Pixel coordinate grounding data
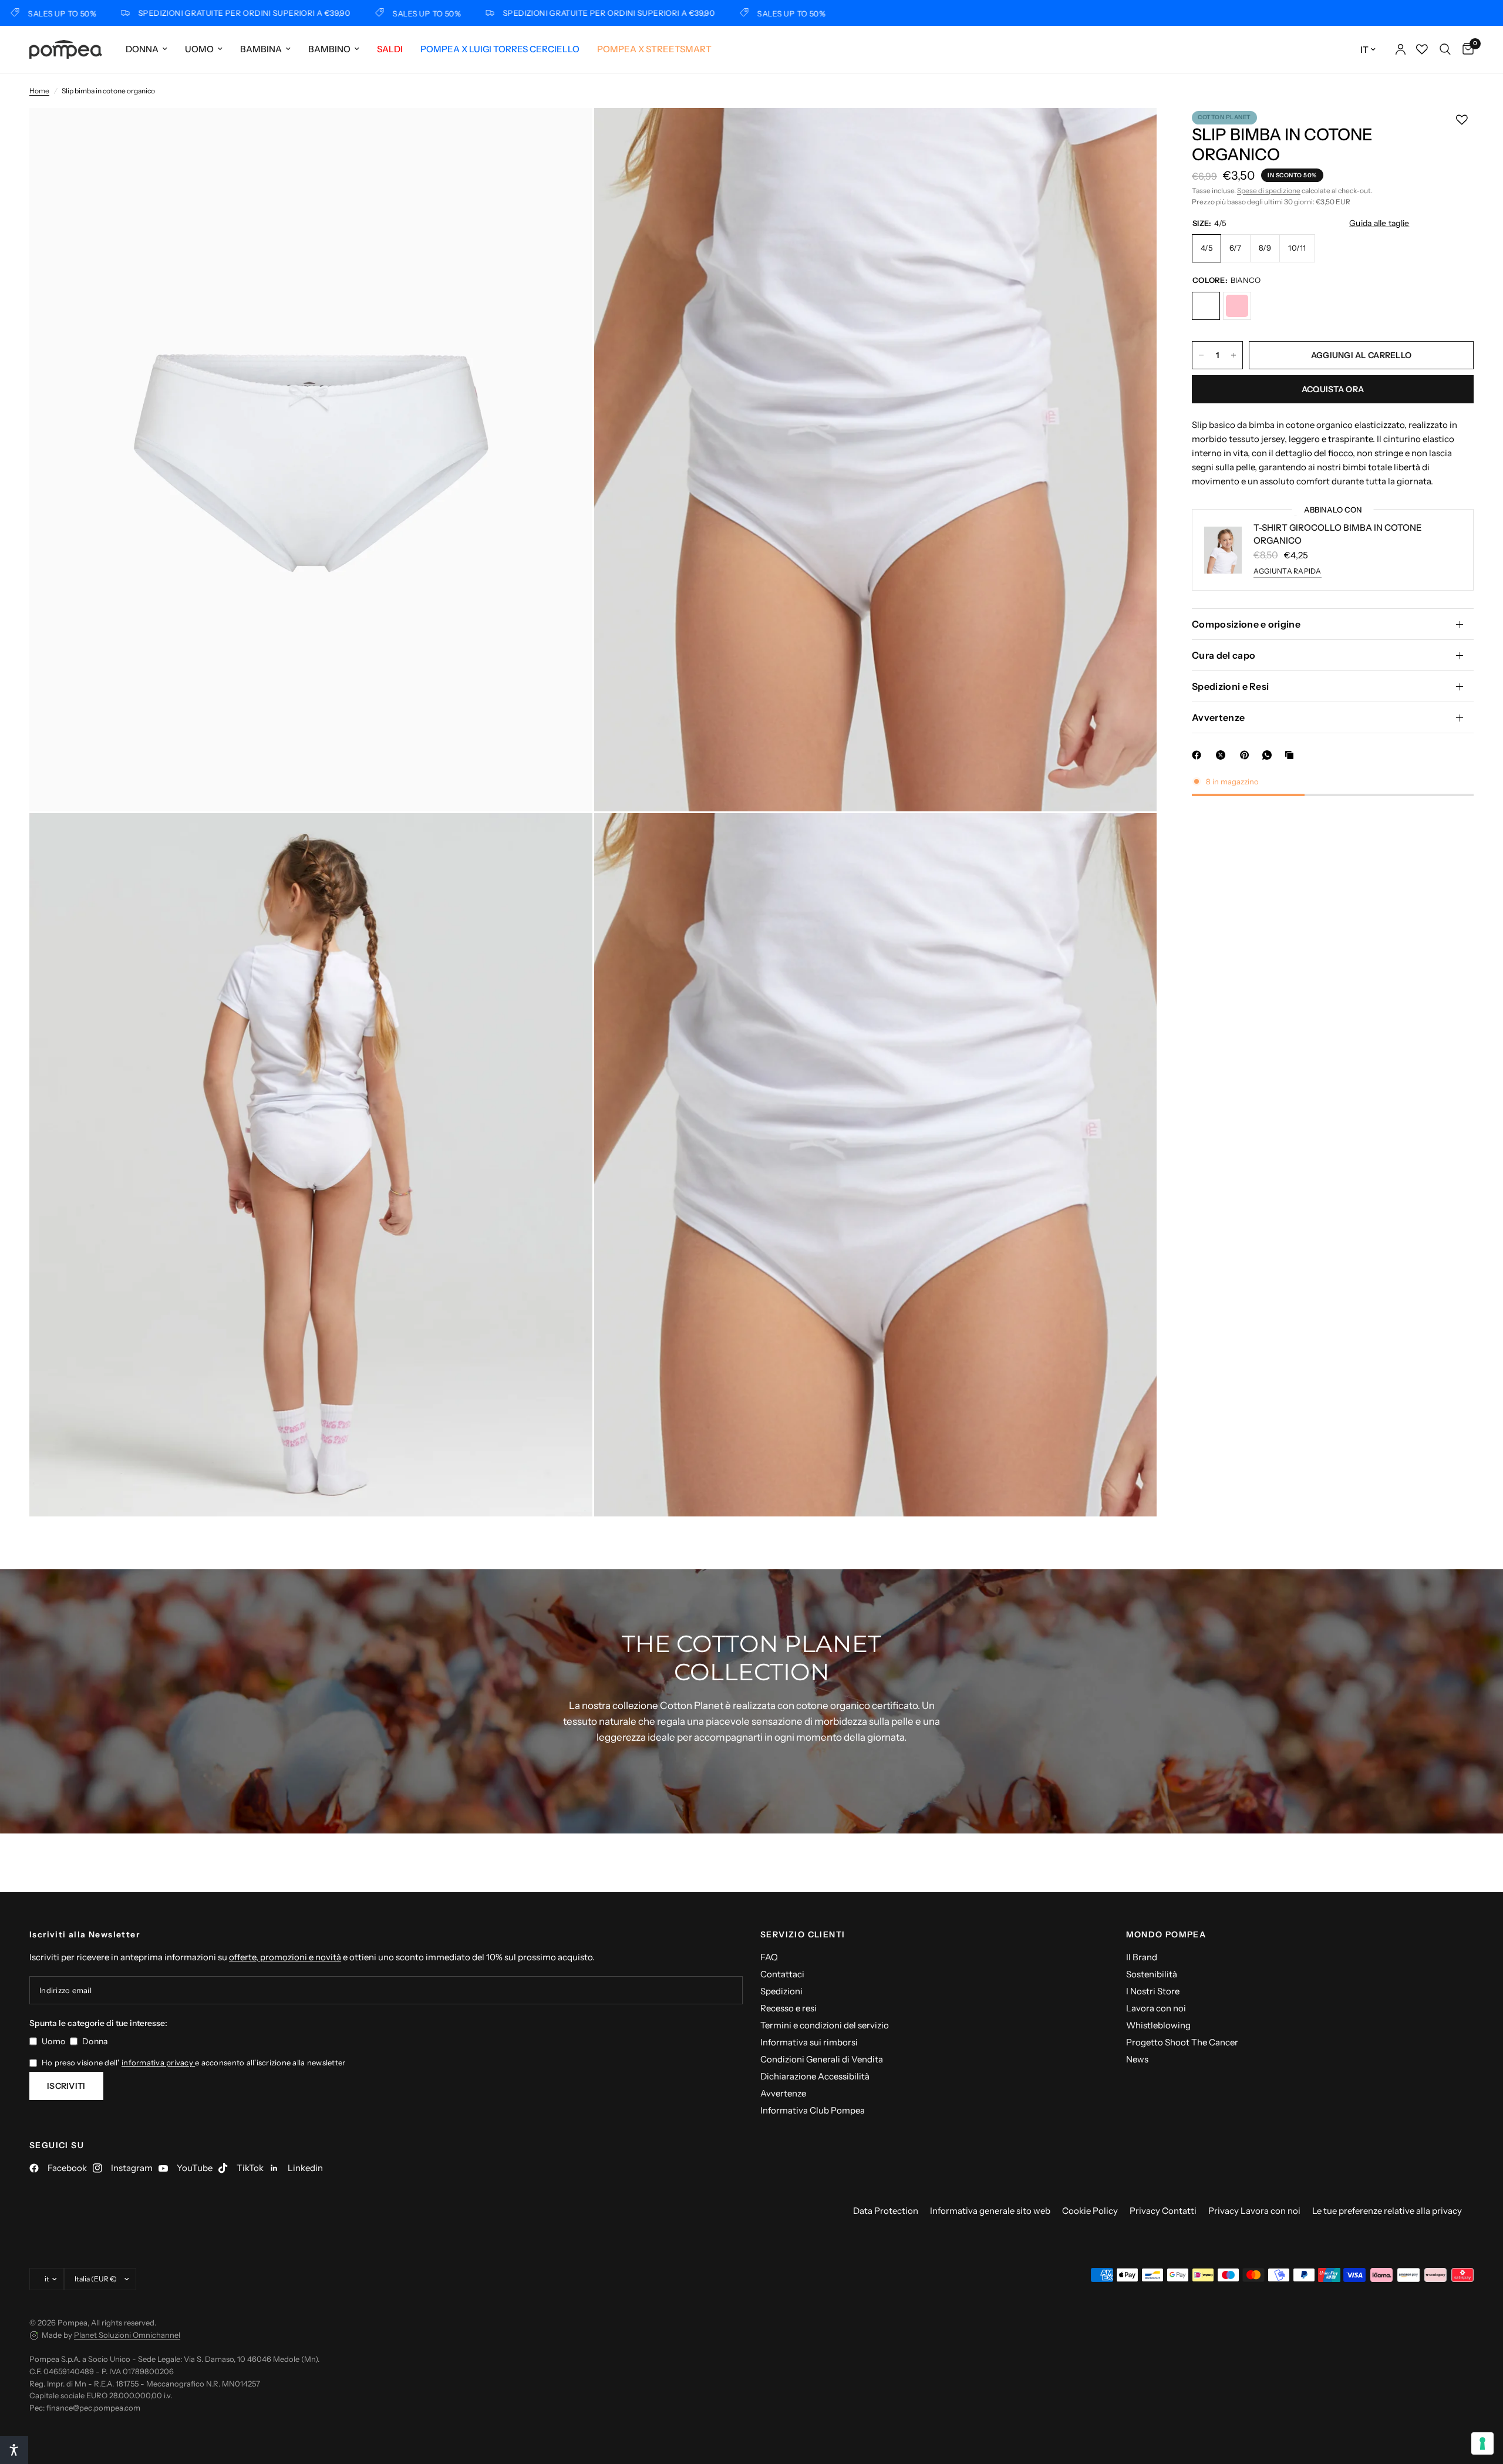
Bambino (329, 49)
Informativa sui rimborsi (809, 2042)
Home (39, 90)
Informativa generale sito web (990, 2210)
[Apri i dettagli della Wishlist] (1422, 49)
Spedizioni (781, 1991)
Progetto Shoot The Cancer (1182, 2042)
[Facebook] (1199, 755)
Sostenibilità (1151, 1974)
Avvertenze (1218, 717)
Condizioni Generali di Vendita (821, 2059)
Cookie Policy (1090, 2210)
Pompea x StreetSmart (654, 49)
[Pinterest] (1247, 755)
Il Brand (1141, 1957)
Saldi (390, 49)
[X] (1223, 755)
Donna (142, 49)
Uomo (199, 49)
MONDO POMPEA (1166, 1934)
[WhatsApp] (1269, 755)
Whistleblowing (1158, 2025)
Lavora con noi (1156, 2008)
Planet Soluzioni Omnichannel (127, 2335)
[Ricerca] (1445, 49)
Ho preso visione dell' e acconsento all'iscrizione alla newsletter (193, 2062)
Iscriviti (66, 2086)
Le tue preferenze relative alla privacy (1387, 2210)
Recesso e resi (788, 2008)
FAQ (769, 1957)
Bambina (261, 49)
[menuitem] (146, 49)
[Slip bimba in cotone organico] (1206, 306)
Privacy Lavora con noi (1254, 2210)
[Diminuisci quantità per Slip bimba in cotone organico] (1201, 355)
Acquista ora (1333, 389)
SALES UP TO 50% (345, 13)
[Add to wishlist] (1462, 120)
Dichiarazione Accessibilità (815, 2076)
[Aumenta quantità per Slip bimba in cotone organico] (1233, 355)
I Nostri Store (1153, 1991)
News (1137, 2059)
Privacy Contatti (1163, 2210)
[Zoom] (568, 133)
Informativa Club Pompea (812, 2110)
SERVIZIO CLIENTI (802, 1934)
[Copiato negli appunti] (1292, 755)
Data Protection (885, 2210)
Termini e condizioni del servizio (824, 2025)
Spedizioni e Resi (1230, 686)
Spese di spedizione (1268, 190)
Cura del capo (1223, 655)
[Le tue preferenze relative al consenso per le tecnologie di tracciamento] (1482, 2443)
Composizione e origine (1246, 624)
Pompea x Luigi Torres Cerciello (499, 49)
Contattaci (782, 1974)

WORK TO BE COMPLETED:
The lines sought are those in the data above that include the string "cotone"; copy each one.

YOUR RESPONSE:
[Slip bimba in cotone organico] (1206, 306)
[Diminuisci quantità per Slip bimba in cotone organico] (1201, 355)
[Aumenta quantità per Slip bimba in cotone organico] (1233, 355)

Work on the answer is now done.